Terraform Pull Request Automation for Beginners

Getting started with Terraform? Learn how pull-request automation adds tests, policy checks and previews so beginners merge infrastructure code safely.

The Reality of Terraform at Scale

Here's what actually happens: Your team starts with local Terraform runs. Everything's fine until someone overwrites production. You add basic CI checks. Then state conflicts emerge. You implement Atlantis. It works great... until it doesn't.

The pattern is predictable because infrastructure complexity grows exponentially, not linearly. What works for 10 engineers breaks at 50. What works at 50 becomes a nightmare at 200.

Stage 1: Manual Coordination (1-10 Engineers)

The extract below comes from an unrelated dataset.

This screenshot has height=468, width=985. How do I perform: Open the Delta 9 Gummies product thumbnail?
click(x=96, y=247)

Small teams operate on trust. You've got a shared AWS account, maybe two environments, and everyone knows what everyone else is doing. Sort of.

The Setup

# backend.tf - The classic S3 backend everyone starts with
terraform {
  backend "s3" {
    bucket = "company-terraform-state"
    key    = "production/terraform.tfstate"
    region = "us-east-1"
  }
}

What Actually Happens

# Developer A at 2:47 PM
$ terraform apply
Acquiring state lock...

# Developer B at 2:48 PM
$ terraform apply
Error: Error acquiring the state lock
Another process is already holding a lock on the state.

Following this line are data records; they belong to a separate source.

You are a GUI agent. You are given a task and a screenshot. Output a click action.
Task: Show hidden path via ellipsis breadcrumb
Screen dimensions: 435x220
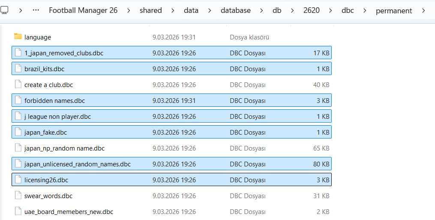click(37, 10)
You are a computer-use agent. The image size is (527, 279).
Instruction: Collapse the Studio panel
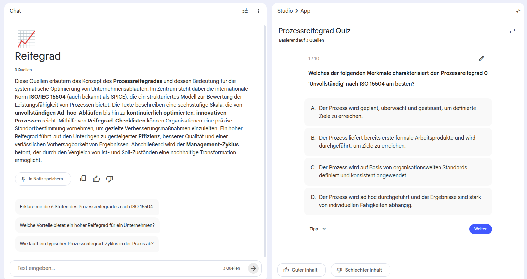518,11
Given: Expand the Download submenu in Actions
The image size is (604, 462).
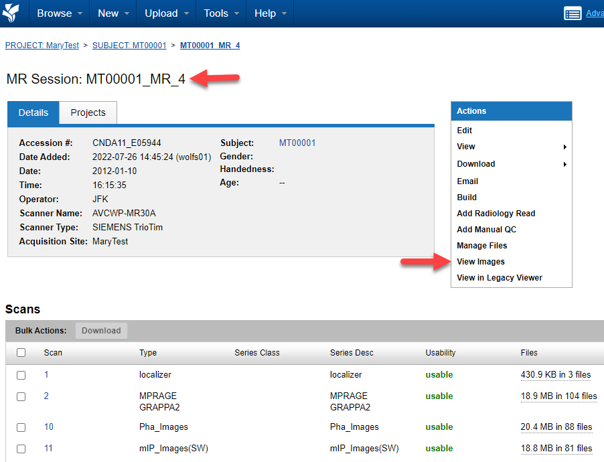Looking at the screenshot, I should tap(512, 164).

You implement basic PR checks:

# .github/workflows/terraform.yml
name: Terraform CI
on:
  pull_request:
    paths:
      - '**.tf'

jobs:
  validate:
    runs-on: ubuntu-latest
    steps:
      - uses: actions/checkout@v3
      - uses: hashicorp/setup-terraform@v2
      
      - name: Terraform Init
        run: terraform init
        
      - name: Terraform Validate
        run: terraform validate
        
      - name: Terraform Plan
        run: terraform plan -out=tfplan
        env:
          AWS_ACCESS_KEY_ID: ${{ secrets.AWS_ACCESS_KEY_ID }}
          AWS_SECRET_ACCESS_KEY: ${{ secrets.AWS_SECRET_ACCESS_KEY }}

This works until someone comments "LGTM" on a PR that creates 47 expensive EC2 instances. Time for actual automation.

Stage 2: Basic Automation with Atlantis (10-50 Engineers)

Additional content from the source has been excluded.